* Task set:
a) From the passage on US-China trade tensions, list every group that Bessent says the US expects to get "substantial global support" from.
b) Answer these questions from the passage on US-China trade tensions:
(i) What additional tariff on Chinese goods did the president announce, and when is it set to start?
(ii) To which outlet did Bessent make his "bazooka" remark?
(iii) In which country is the Asia-Pacific Economic Cooperation summit to be held?
c) Write the next few sentences of the passage on US-China trade tensions, picking up after its final sentence.

* Passage to read:
________________________
That decision, involving wide-ranging global export controls on products containing even traces of certain rare earths, prompted Trump to fire back on Friday, by threatening to cancel his planned meeting with Xi at the Asia-Pacific Economic Cooperation summit in South Korea late this month. The president also announced plans to put an additional 100% tariff on Chinese goods starting Nov. 1.
“This is China versus the world — they have pointed a bazooka at the supply chains and the industrial base of the entire free world, and we’re not going to have it,” Bessent told Fox Business.
The Treasury chief said that “we will not let these export restrictions and monitoring go on. And I believe that China is open to discussion on this.” The US will be meeting with its allies this week, and expects to get “substantial global support from from the Europeans, from from the Indians, from the democracies in Asia,” he said.
________________________
* Dataset content:
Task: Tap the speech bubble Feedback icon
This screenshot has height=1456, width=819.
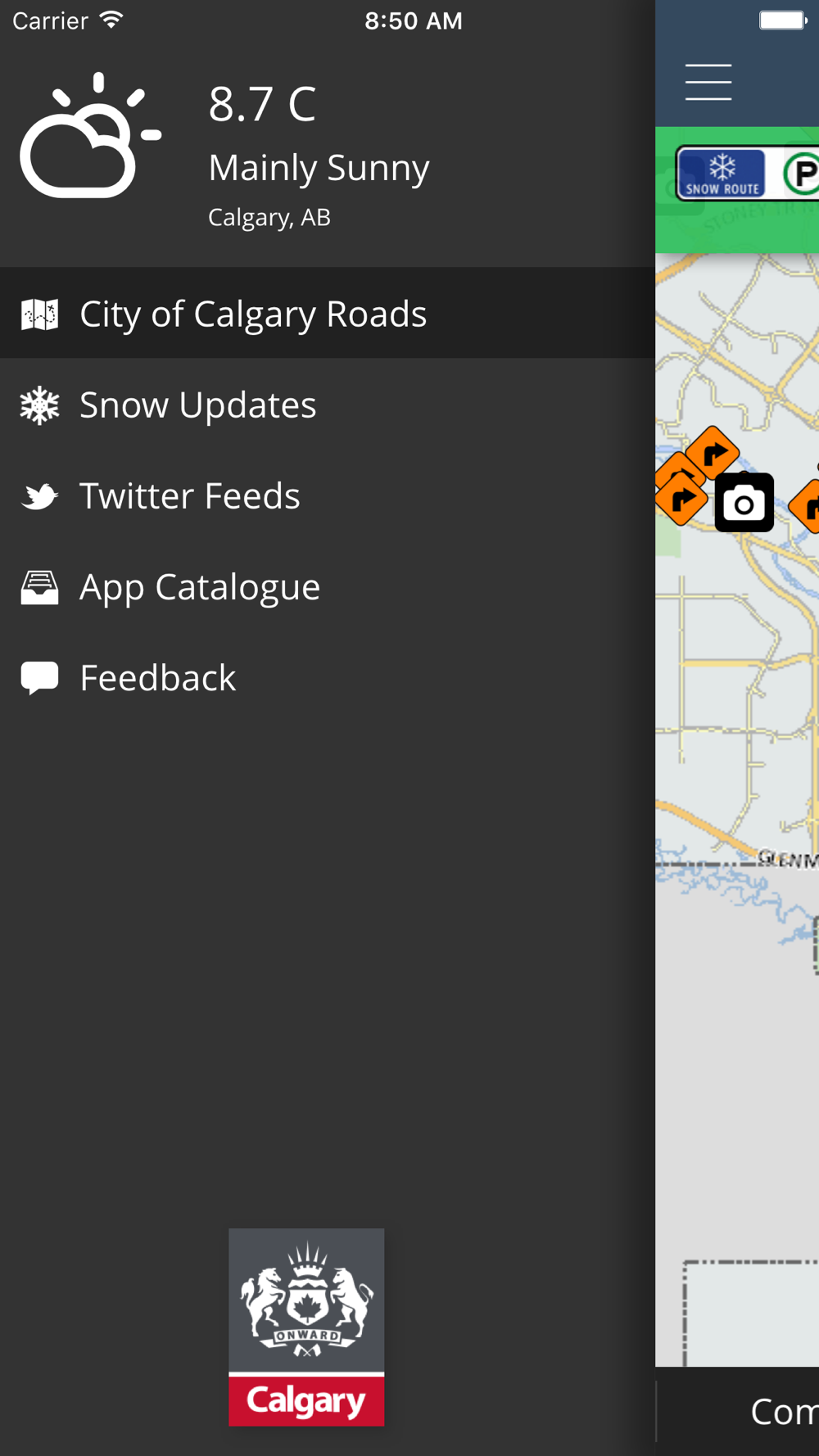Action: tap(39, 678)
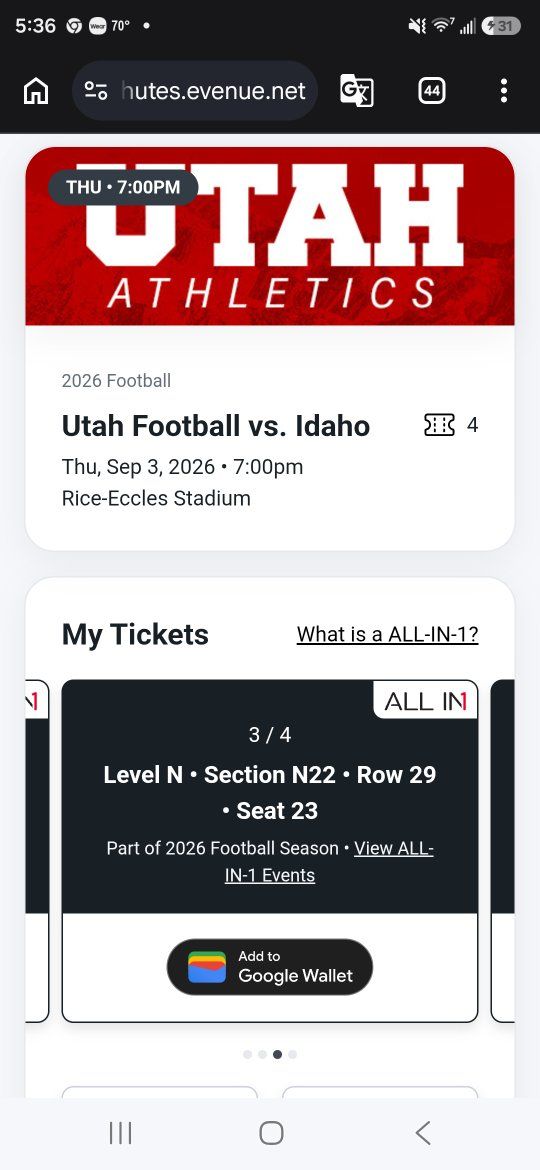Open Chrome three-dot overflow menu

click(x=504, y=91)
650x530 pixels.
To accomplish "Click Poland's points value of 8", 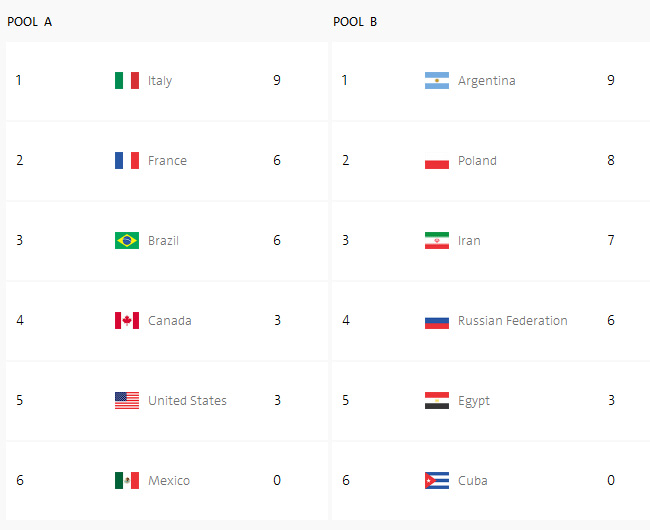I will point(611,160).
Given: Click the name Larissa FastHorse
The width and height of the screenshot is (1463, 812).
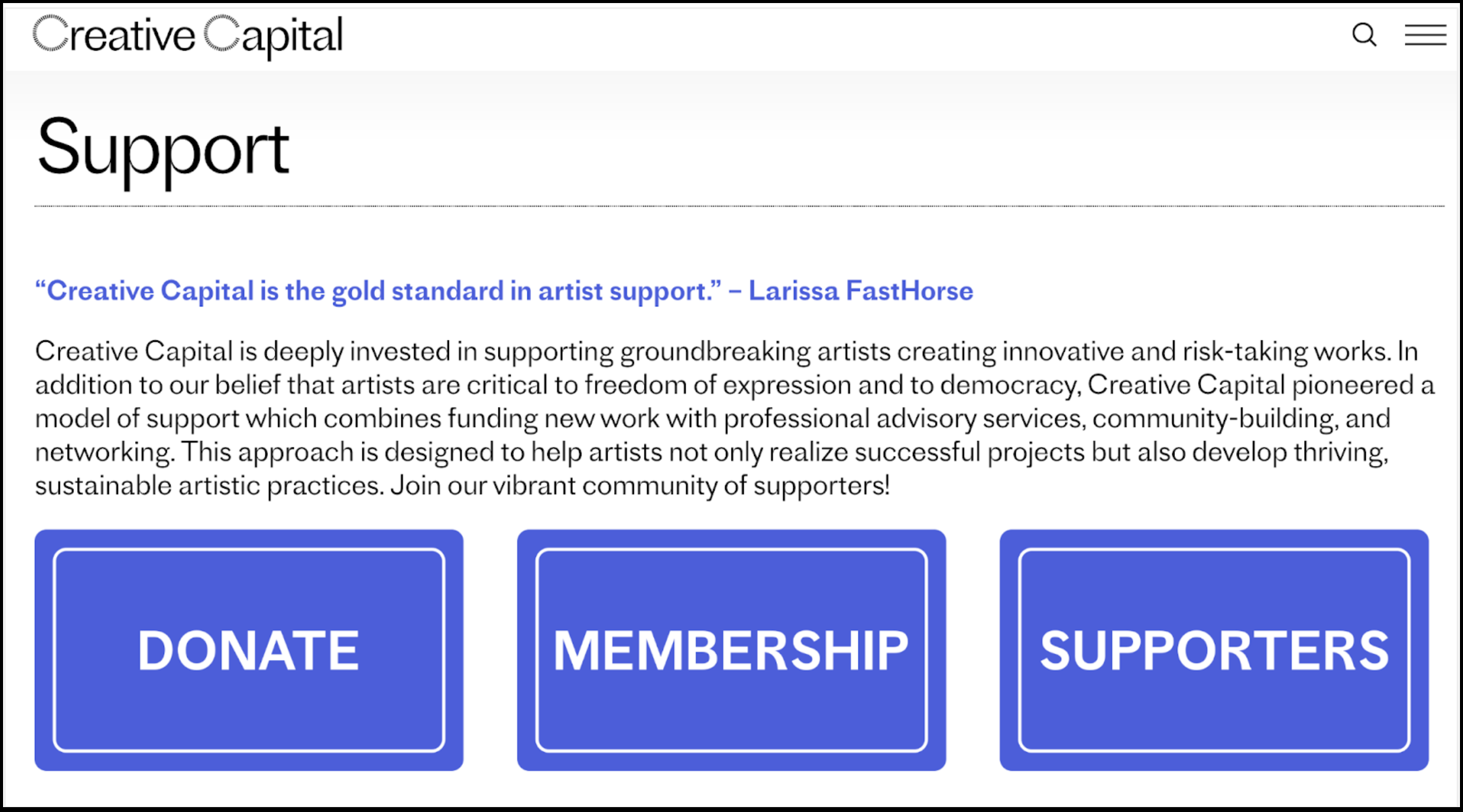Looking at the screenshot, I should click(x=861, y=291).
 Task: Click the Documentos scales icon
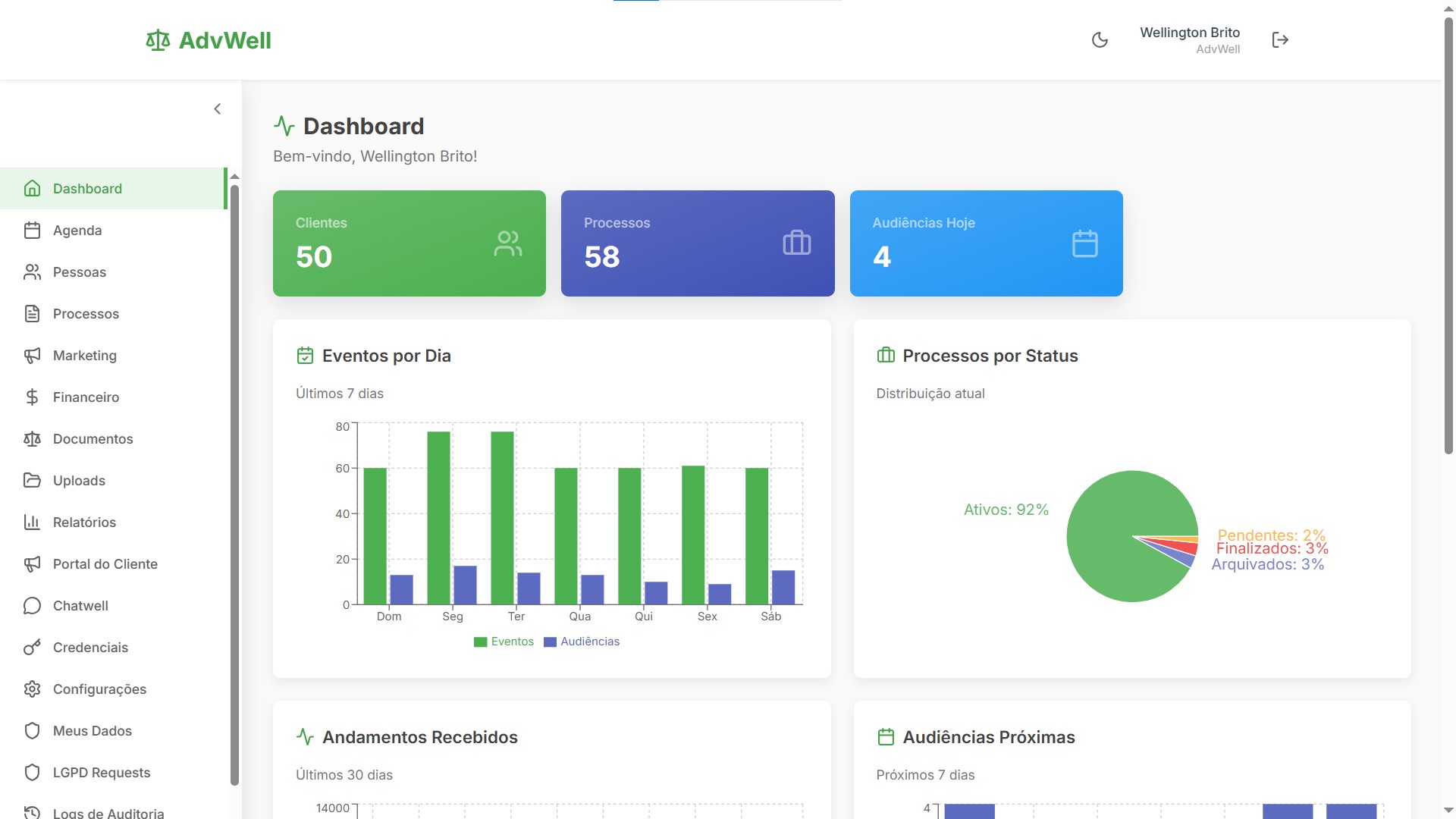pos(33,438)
________________________
* Task-by-task answers:
a) the Europeans; the Indians; the democracies in Asia

b)
(i) An additional 100% tariff, starting Nov. 1.
(ii) Fox Business.
(iii) South Korea.

c)
Bessent said that there would also be “staff-level meetings” with Chinese officials in Washington this week during the annual gathering of the International Monetary Fund and World Bank.
He added the he himself expects to meet with China’s vice premier “in Asia” before the Trump-Xi encounter. Bessent’s counterpart in multiple rounds of trade talks this year has been Vice Premier He Lifeng.
Asked about what the US might use as leverage to help force China to back down on its controls, Bessent said that “everything’s on the table,” while adding that he was “optimistic that this can be de-escalated.”
“But we’re willing to do whatever it takes and to adopt whatever posture it takes,” he said.